TASK OBJECTIVE: In the entries that follow, find the line containing "Viewport: 1062px width, 635px height." and the line containing "the Flag restored", then retype exactly the lines from the first through the second, pictures excluded.

PROVIDED DATA:
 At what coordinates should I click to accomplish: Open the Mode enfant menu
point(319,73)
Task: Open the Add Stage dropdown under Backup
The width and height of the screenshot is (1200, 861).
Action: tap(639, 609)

--

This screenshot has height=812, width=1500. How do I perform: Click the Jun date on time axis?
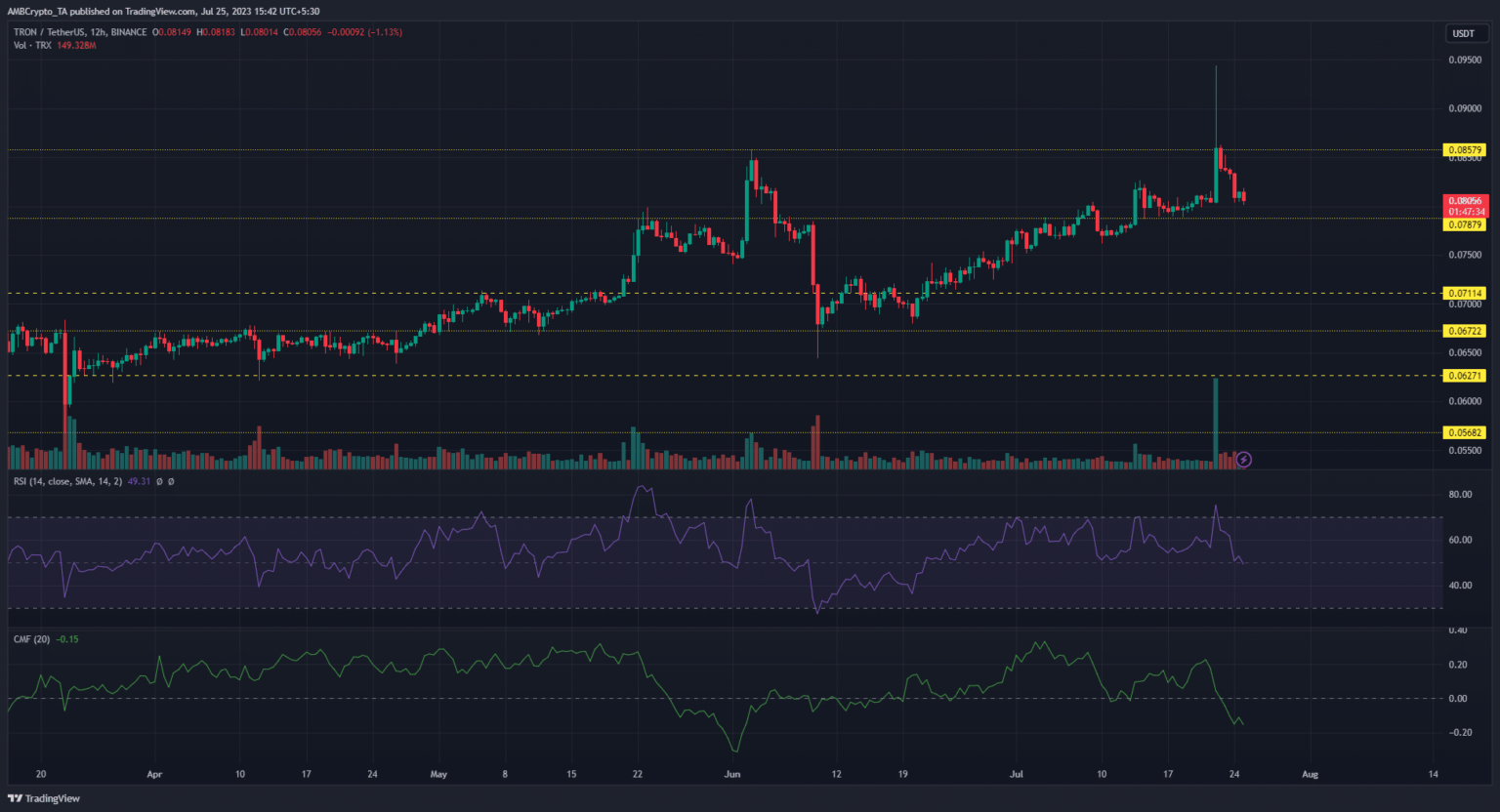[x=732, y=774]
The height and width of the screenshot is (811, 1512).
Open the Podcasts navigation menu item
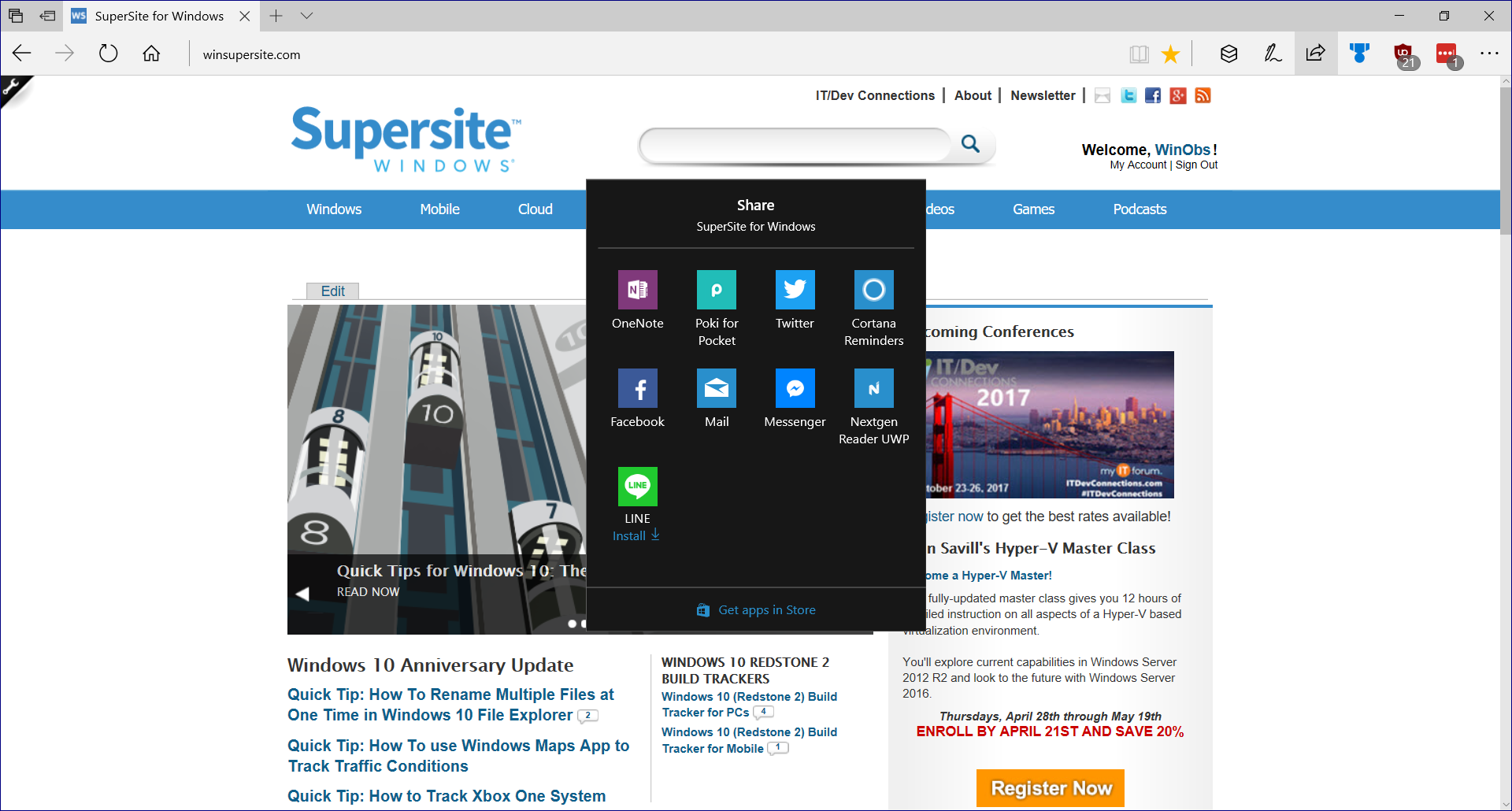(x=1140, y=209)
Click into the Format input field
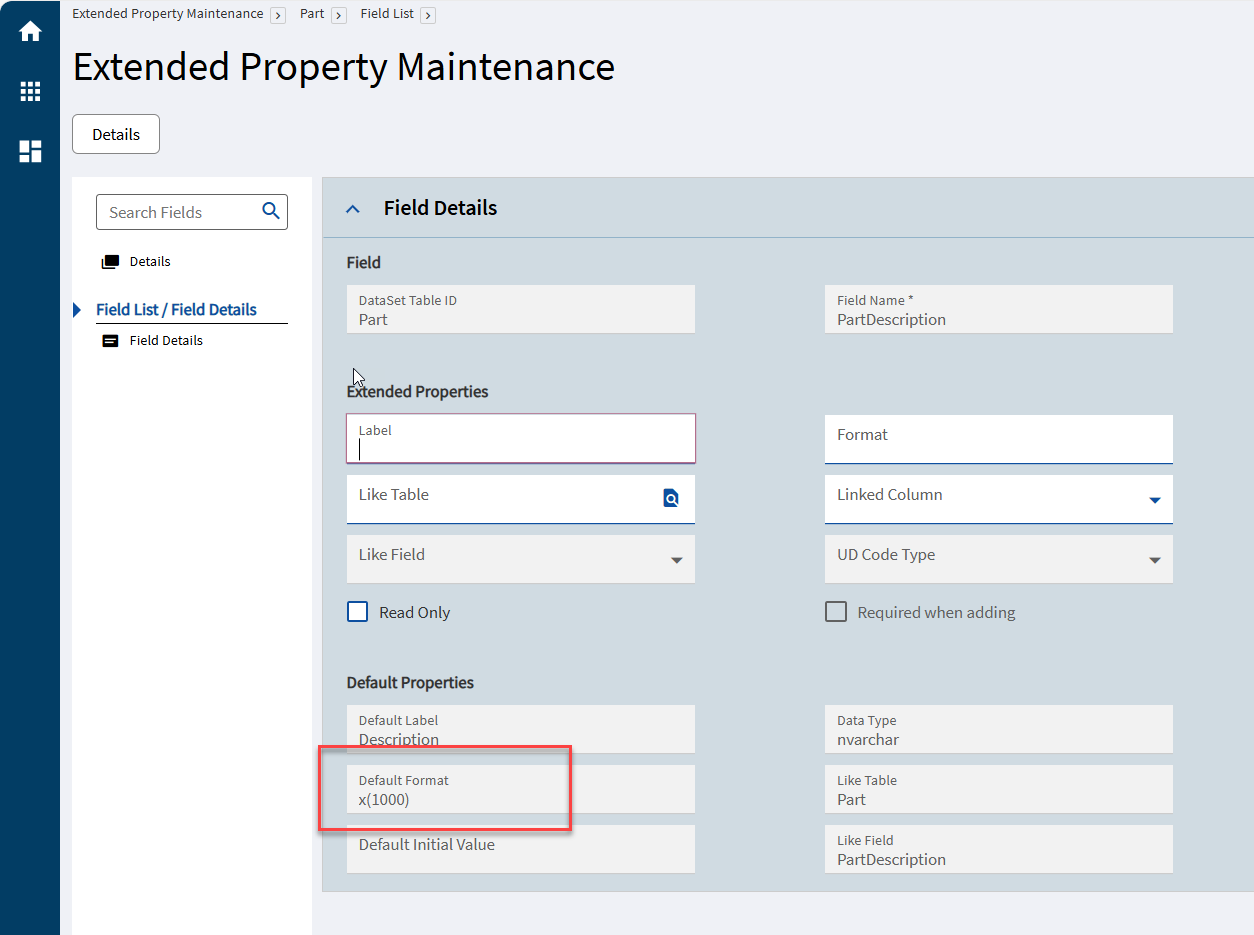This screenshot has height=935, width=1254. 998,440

--

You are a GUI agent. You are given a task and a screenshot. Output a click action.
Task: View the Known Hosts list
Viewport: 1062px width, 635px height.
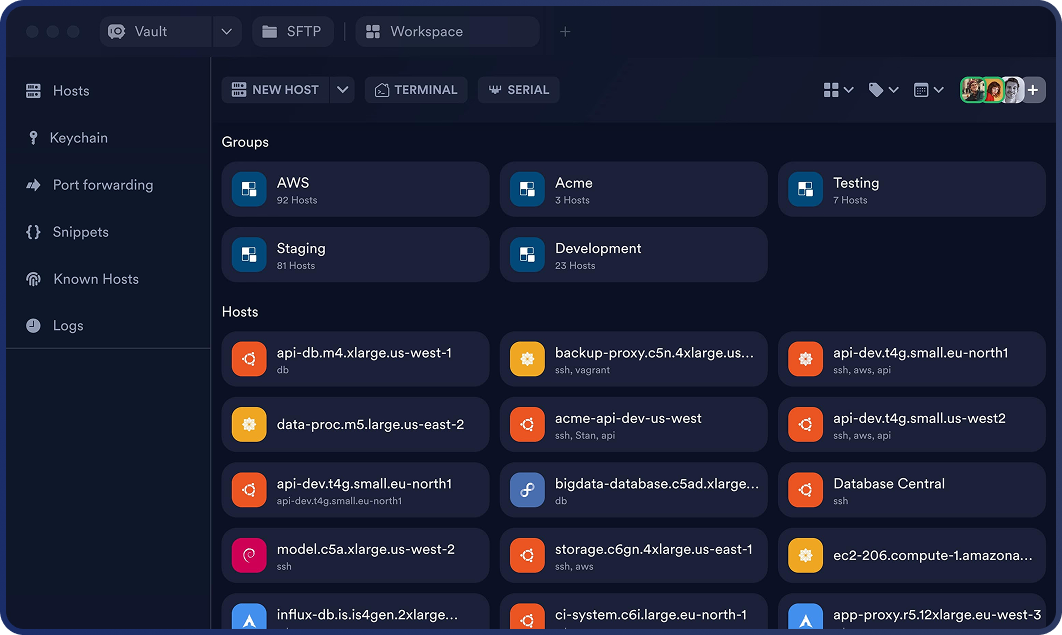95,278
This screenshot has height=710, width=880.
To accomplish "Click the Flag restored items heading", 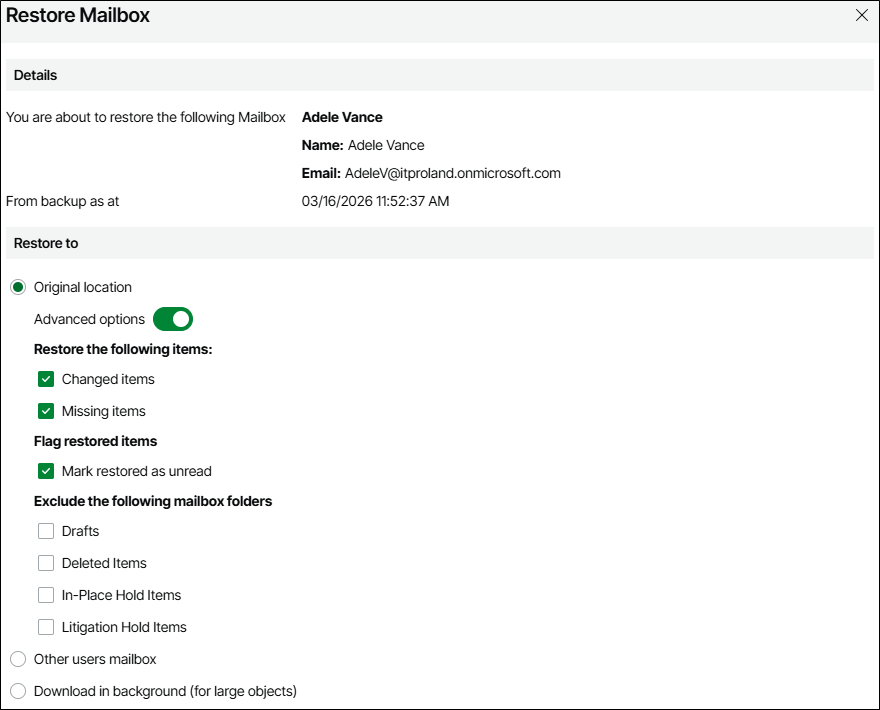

RESULT OF THE EXERCISE:
Viewport: 1062px width, 635px height.
95,278
This screenshot has height=710, width=880.
To accomplish "Click the Flag restored items heading", 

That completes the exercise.